Qualcun altro li fermò. Evelyn, immersa dal trio di luci, tirava Altair per una manica. «Vi volete dare una calmata? Non lo vedete che l'avete rotta?»
E allora si ricordarono di Elettra. Schiacciata dai loro sguardi, lei non poté far altro che abbassare la testa. Un ciuffo di capelli perse il proprio posto, le cadde scomposto sulla fronte; lo lasciò lì, a schermarla dagli altri.
Vega le fu subito accanto, ad accarezzarle una spalla. Lei non lo scansò, ma si curvò in avanti, la testa incassata nelle spalle, nel tentativo di scomparire di nuovo. «Ely, tutto bene?»
No che non andava bene. Niente andava bene.
Non lo disse, non disse proprio nulla. Elettra si tenne appoggiata al tavolo, ritraendosi da lui. «Sì,» mormorò alla fine con un filo di voce.
«Sicura?»
«Mira,» chiamò allora Elettra, e si sottrasse dal tocco di Vega per andarle incontro. Le energie di Mira e Altair le pungevano la pelle, così vicine. «Andiamo, date le circostanze è meglio se ci diamo una mossa.» Qualsiasi cosa, pur di andarsene da lì dentro.
«Andiamo dove?»
Altair le rifilò una gomitata nelle costole. «A fare la lezione rottura di palle sul controllo.»
Mira la squadrò dall'alto. «L'hai fatta anche tu? Non credo funzioni un granché.»
«E noi intanto che facciamo?» Un'intromissione di Vega, che ancora aspettava alle sue spalle. Forse seduto, forse in piedi. Con Romeo che gli faceva le fusa.

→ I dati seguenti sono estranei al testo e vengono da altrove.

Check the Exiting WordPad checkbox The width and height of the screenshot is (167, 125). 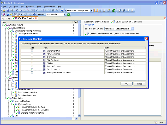click(x=32, y=51)
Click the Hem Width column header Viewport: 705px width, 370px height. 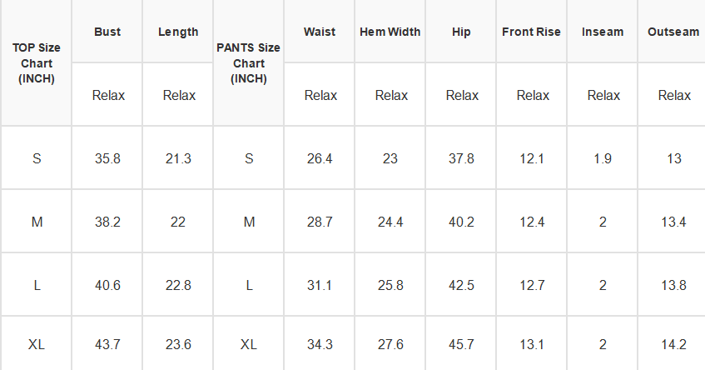click(390, 32)
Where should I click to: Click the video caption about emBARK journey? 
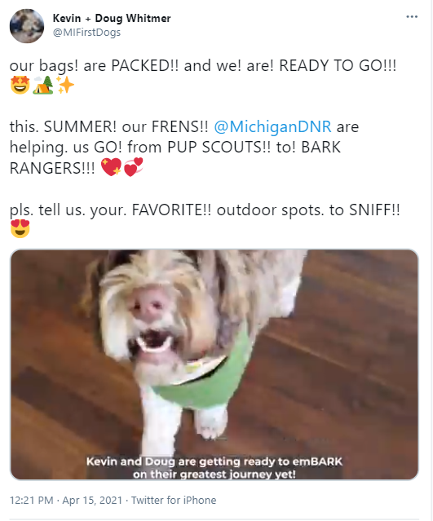pyautogui.click(x=214, y=468)
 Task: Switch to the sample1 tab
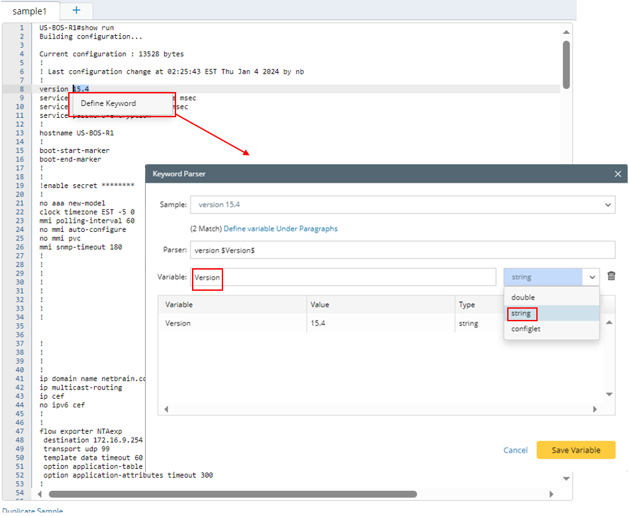coord(29,11)
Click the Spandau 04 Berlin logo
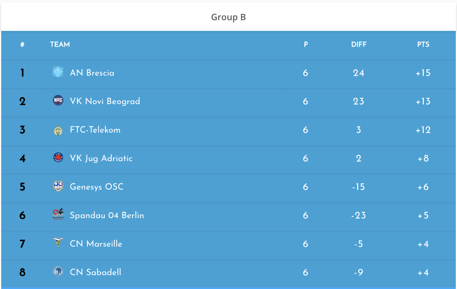This screenshot has width=457, height=289. 58,214
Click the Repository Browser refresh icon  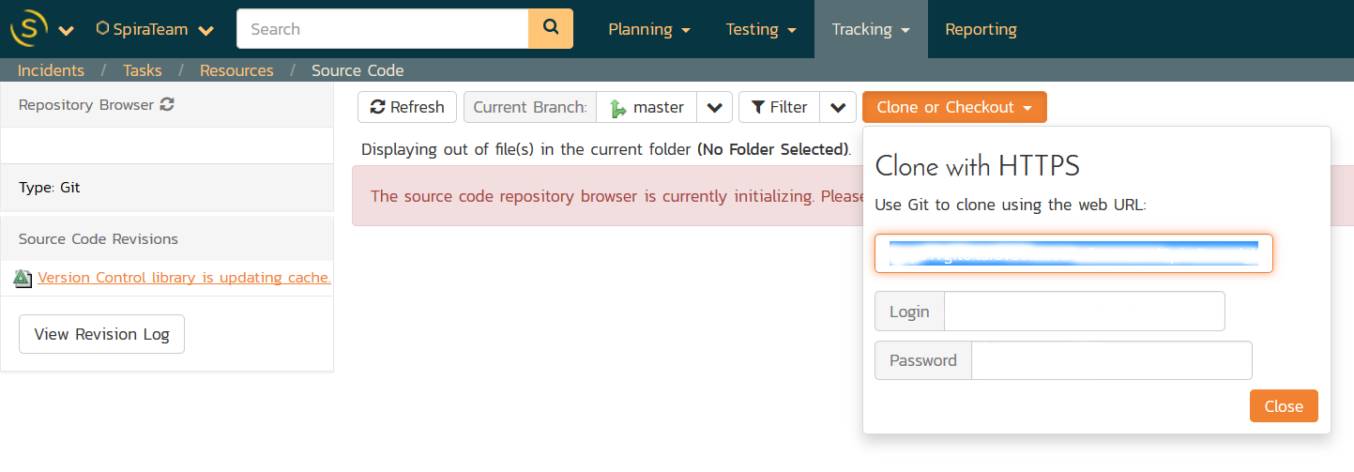pos(167,105)
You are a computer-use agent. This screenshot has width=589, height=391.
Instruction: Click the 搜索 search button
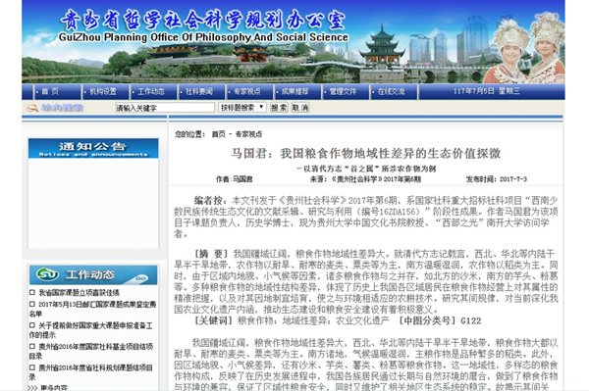coord(279,108)
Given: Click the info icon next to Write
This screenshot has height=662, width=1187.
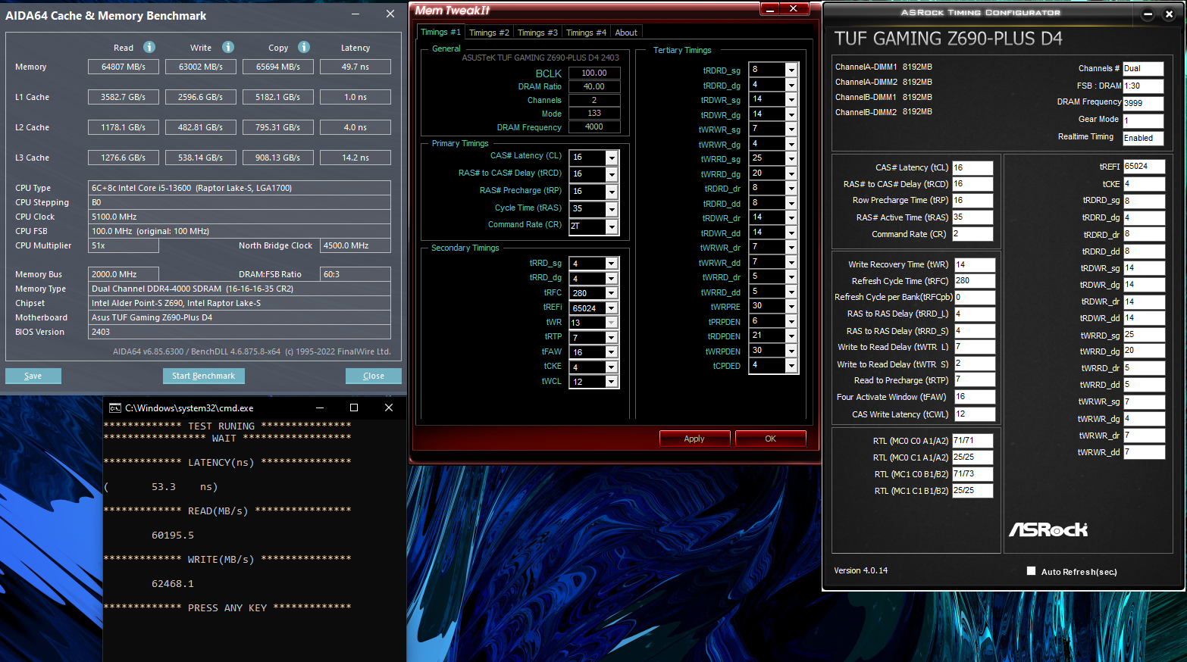Looking at the screenshot, I should point(228,47).
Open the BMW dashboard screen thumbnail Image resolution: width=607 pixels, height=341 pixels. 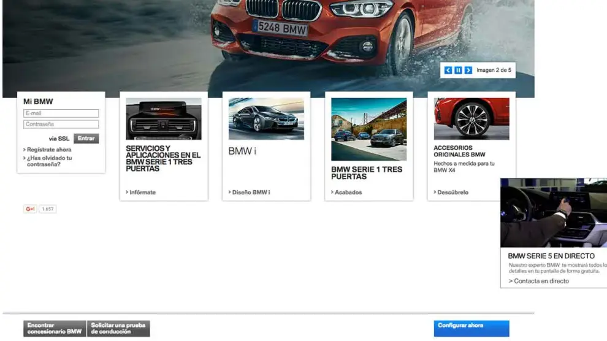[x=164, y=119]
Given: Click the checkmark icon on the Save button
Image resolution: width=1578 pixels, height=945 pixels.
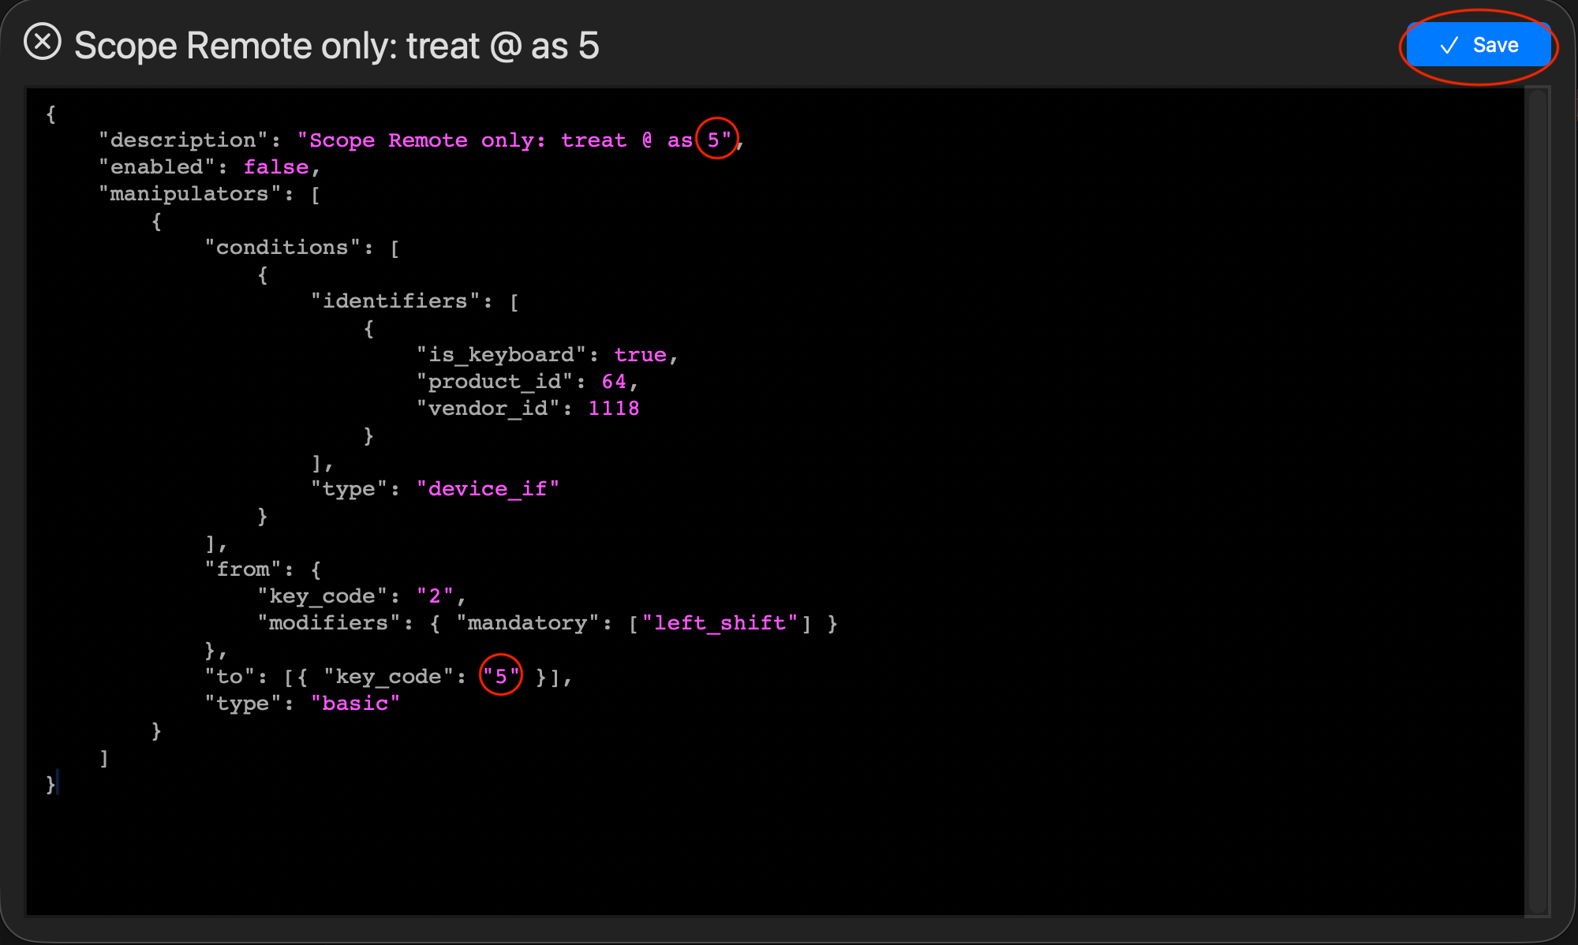Looking at the screenshot, I should pos(1449,46).

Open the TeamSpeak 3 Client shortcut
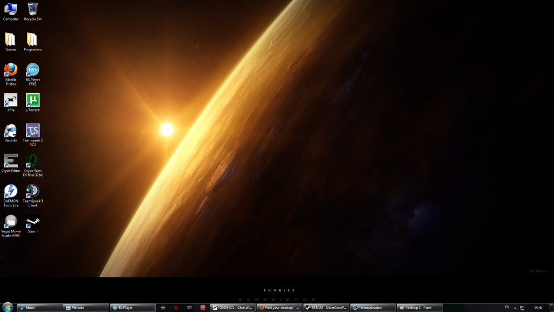(33, 192)
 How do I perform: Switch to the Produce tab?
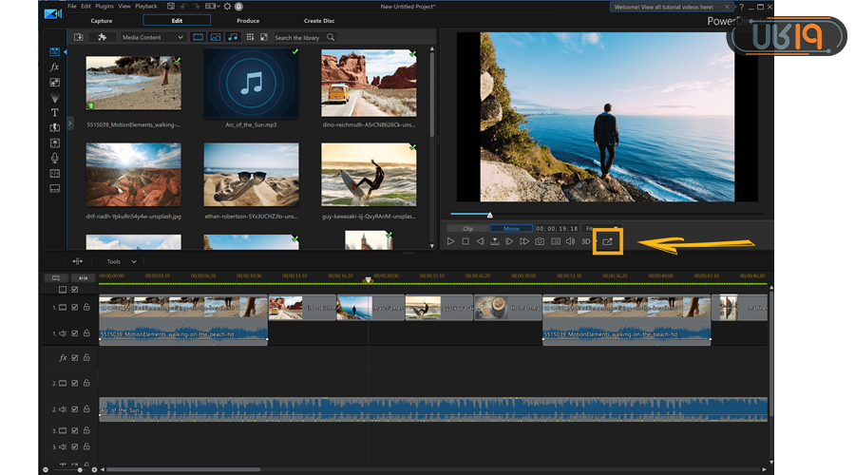click(247, 20)
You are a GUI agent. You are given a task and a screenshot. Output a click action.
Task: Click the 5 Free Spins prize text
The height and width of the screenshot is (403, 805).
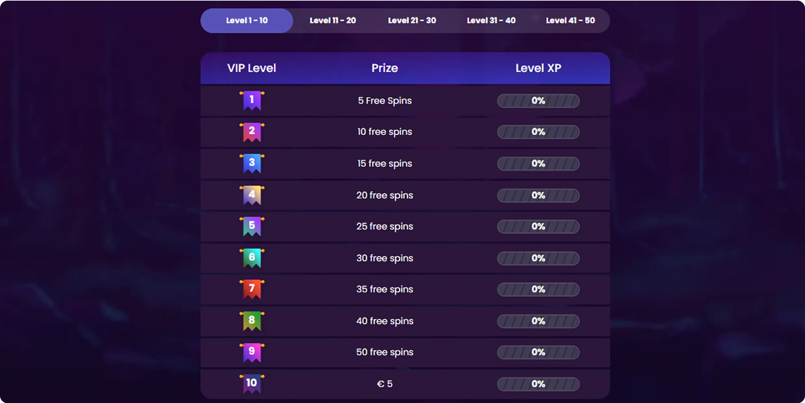[x=385, y=101]
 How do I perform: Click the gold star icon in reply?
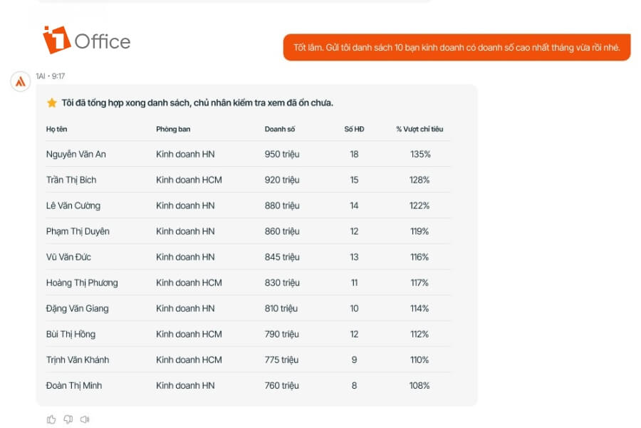51,103
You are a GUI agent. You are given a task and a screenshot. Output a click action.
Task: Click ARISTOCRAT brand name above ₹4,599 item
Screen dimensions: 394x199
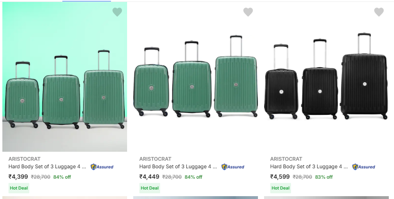point(285,159)
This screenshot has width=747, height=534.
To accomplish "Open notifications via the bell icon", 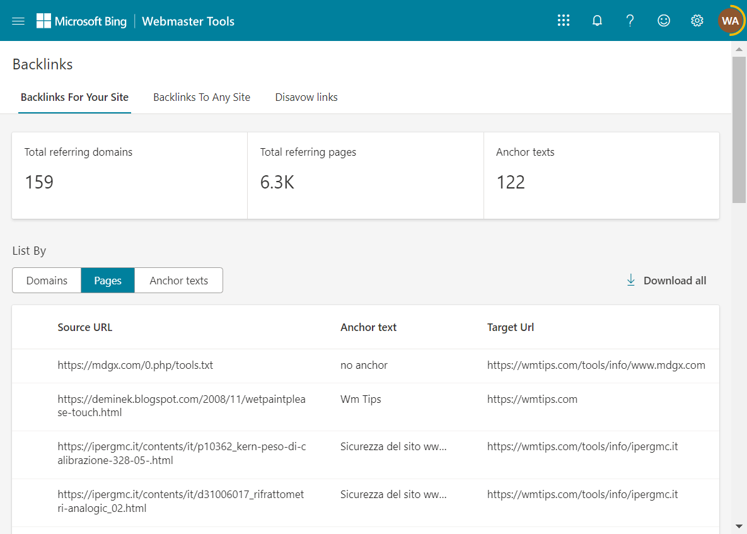I will (596, 20).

«Non lo so,» rispose Elettra. Le uscì un tono più brusco di quanto desiderasse. Si acciaccò la lingua. «Non lo so, state qui, trovate qualcosa da fare per distrarvi, cercate una soluzione. Fate quello che vi pare.» Un sospiro. «Mira, se hai finito di provarci con Altair,» le giunse il suo verso sprezzante, «allora seguimi.»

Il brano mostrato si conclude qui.